### EXERCISE DETAILS:
In the material below, which lines hold the word "computer"? Pick each one out.
Segment Start: DATA EXCERPTS
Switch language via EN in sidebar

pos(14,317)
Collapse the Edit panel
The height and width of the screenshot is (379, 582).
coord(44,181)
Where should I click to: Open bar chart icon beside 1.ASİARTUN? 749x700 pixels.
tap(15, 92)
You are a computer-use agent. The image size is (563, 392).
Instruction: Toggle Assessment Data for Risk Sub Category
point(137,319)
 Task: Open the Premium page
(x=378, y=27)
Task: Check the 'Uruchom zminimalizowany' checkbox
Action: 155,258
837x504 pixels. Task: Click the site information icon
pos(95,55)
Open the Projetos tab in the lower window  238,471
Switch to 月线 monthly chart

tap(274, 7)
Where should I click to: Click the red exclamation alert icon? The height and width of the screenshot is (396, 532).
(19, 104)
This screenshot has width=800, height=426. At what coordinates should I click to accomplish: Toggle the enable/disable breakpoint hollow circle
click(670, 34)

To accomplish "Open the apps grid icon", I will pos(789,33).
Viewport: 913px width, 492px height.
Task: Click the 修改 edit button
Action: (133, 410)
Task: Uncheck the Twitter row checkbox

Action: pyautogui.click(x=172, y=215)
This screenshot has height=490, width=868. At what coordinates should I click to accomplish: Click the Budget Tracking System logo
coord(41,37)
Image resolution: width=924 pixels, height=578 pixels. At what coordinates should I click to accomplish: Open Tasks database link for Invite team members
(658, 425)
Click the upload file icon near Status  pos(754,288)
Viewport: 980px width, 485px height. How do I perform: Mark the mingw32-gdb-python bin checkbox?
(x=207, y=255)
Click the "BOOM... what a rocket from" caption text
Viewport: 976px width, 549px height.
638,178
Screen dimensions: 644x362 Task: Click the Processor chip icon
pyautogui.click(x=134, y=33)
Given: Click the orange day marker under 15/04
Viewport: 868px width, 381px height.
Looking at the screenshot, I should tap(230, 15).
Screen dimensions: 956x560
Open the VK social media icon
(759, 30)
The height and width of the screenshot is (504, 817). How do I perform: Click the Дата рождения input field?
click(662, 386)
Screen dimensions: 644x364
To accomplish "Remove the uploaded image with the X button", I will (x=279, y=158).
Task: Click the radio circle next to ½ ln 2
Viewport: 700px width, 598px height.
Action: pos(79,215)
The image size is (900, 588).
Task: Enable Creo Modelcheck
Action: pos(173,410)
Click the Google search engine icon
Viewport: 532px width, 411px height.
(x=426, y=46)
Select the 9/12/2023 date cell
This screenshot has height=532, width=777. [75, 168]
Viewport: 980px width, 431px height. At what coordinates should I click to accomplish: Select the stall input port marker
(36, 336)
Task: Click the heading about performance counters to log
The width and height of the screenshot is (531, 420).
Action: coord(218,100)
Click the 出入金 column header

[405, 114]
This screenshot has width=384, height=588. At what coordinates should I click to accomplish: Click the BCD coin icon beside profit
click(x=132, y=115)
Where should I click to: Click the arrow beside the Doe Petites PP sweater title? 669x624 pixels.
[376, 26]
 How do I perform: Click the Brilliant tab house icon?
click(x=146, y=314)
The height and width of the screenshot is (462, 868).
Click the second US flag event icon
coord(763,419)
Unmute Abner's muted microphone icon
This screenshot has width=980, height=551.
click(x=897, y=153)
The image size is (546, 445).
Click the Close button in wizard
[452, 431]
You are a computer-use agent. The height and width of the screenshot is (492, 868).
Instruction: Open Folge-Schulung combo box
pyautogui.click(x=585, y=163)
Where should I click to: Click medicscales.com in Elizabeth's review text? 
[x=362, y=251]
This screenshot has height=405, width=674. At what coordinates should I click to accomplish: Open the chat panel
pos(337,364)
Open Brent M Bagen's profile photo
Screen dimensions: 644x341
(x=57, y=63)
Segment End: DATA EXCERPTS
### OUTPUT:
You are a computer-use agent. The image size is (563, 392).
You are a computer-use agent. The height and width of the screenshot is (492, 868).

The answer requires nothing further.